If chosen as second disorder: one biological theory/explanation
A2 Option: Biological explanations of depression: genetic and neurochemical
Neurotransmitters: The Monoamine Hypotheses
- Serotonin: responsible for regulation of mood, appetite and sleep
- Noradrenalin: Responsible for concentration and alertness
- Dopamine: Responsible for movement, memory, pleasure and a host of other functions.
You may have heard about serotonin’s role in depression before. One of serotonin’s main roles is the regulation of other neurotransmitters, so low levels of this neurotransmitter can lead to erratic brain functioning and thus distorted thinking. Low levels of serotonin also lead to imbalances in noradrenaline; another neurotransmitter implicated in depression. Low levels ofserotonin can lead to changes in mood, appetite and sleep, whilst low levels of noradrenalin may lead to poor concentration and alertness. High levels of noradrenalin, on the other hand, has been implicated in mania (Schildkraut, 1965) thus suggesting that it may have a role in the highs of bipolar depression also. Low levels of dopamine can also result in sluggishness, lack of motivation and lack of alertness and focus.
Low levels of these monoamines have been implicated in depression, hence drug treatments are often used to correct these imbalances. A clinician will thus attempt to match the drug treatment to the symptoms shown by the patients, however several drug treatments may need to be tried for effectiveness, since different anti-depressants target different monoamines.
- + Teuting et al (1981) examined the urine of depressed patients and found chemicals that suggest lowered levels of both serotonin and noradrenalin.
- + The amino acid tryptophan is an essential pre-cursor of serotonin. A mutant gene that reduces levels of tryptophan, and results in an 80% reduction in serotonin levels, is ten times more likely to be found in depressed patients.
- – Drug therapies for Depression alter neurotransmitter levels almost immediately, yet it can take up to 6 weeks for patients to see a reduction in their symptoms. This indicates that neurotransmitter levels may be an indirect contributory factor. [The most recent theory for this is that high levels of cortisol in depressed patients kills off cells in the hippocampus, whilst SSRIs release neural growth hormone; it takes 4-5 weeks to repair this damage to the hippocampus (Nestler et al. 2001)
Studies have indicated that there may be a genetic link for depression. McGuffin (1996) studied 214 pairs of twins, where at least one of each twin pair was being treated for unipolar depression. It was found that 46% of the identical twins shared the disorder, and only 20% of fraternal non-identical twins shared the disorder. This indicates a genetic link, since DZ twins only share 50% genetics, yet are likely to also share the same environment.
This research support Allen (1976), who reported the following concordance rates for Unipolar Depression in twins:
- MZ (identical) twins 40%
- DZ (non-identical) twins 11%
Whilst genetic makeup may predispose somebody to develop depression, a stressful life event might be needed to act as a trigger for that depression (diathesis-stress).

### Problem set
1. According to the notes on depression, why might a clinician need to try several drug treatments on a patient?
2. Print the part of the notes on depression from "Studies have indicated" to "the same environment.".
3. In the notes on depression, what share of identical twins shared the disorder in the McGuffin (1996) study?

### Raw data
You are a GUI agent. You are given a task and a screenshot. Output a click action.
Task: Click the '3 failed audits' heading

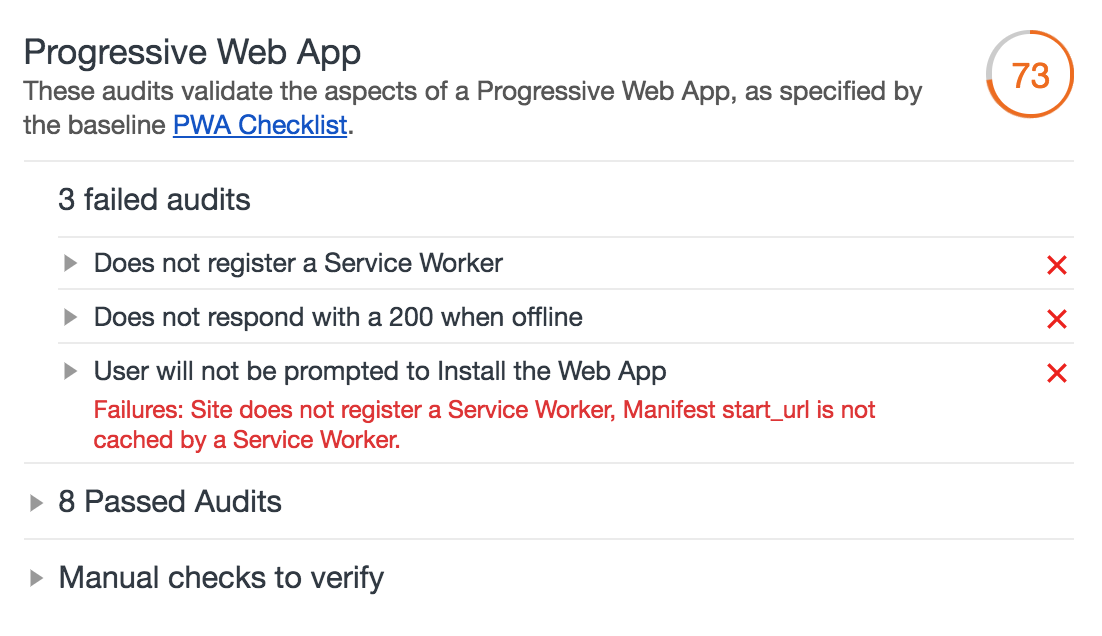click(154, 199)
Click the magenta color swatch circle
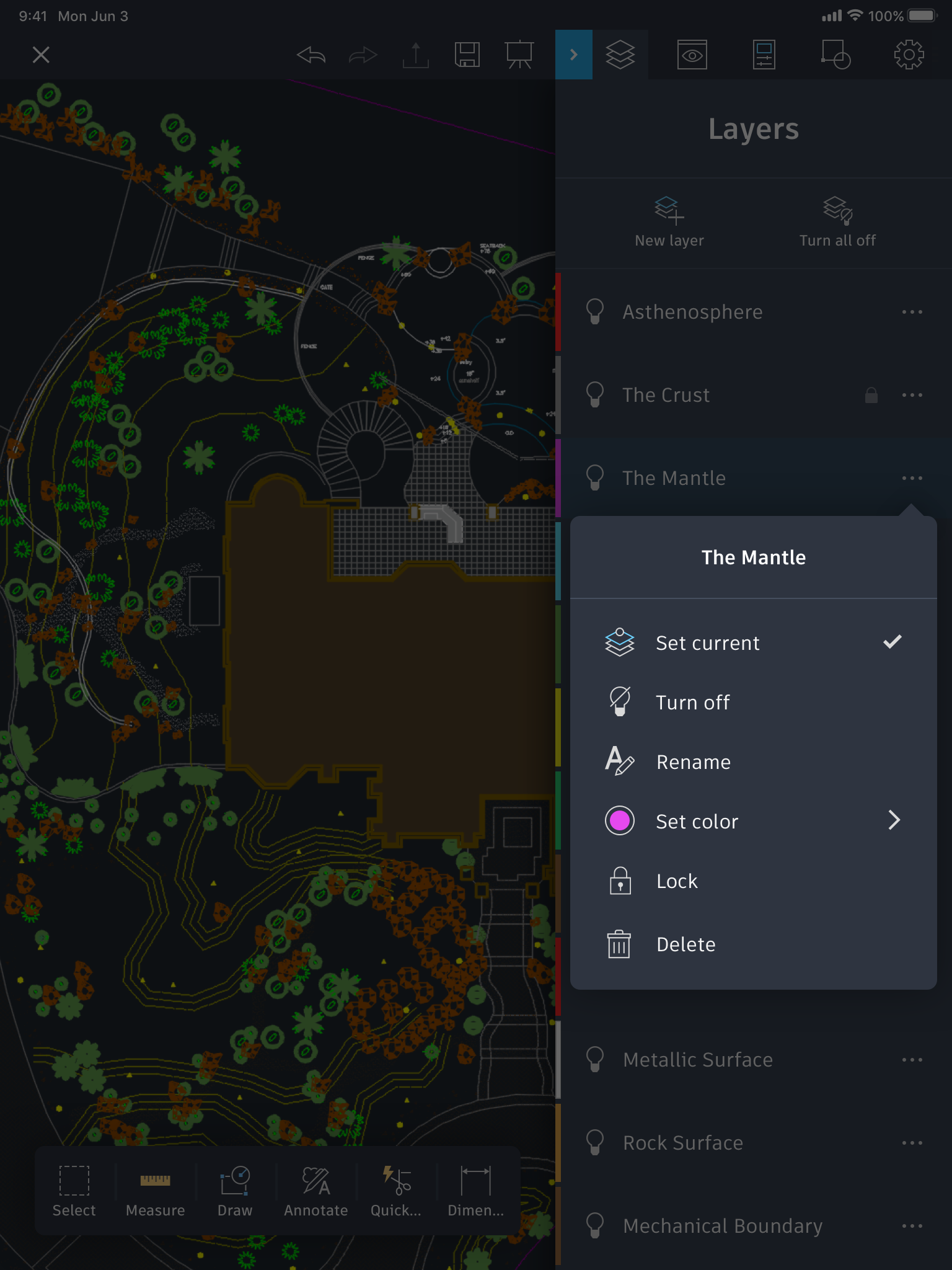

### Responses in order
1. Several drug treatments may need to be tried because different anti-depressants target different monoamines. The clinician tries to match the drug to the patient's symptoms.

2.
Studies have indicated that there may be a genetic link for depression. McGuffin (1996) studied 214 pairs of twins, where at least one of each twin pair was being treated for unipolar depression. It was found that 46% of the identical twins shared the disorder, and only 20% of fraternal non-identical twins shared the disorder. This indicates a genetic link, since DZ twins only share 50% genetics, yet are likely to also share the same environment.

3. 46% of the identical twins shared the disorder.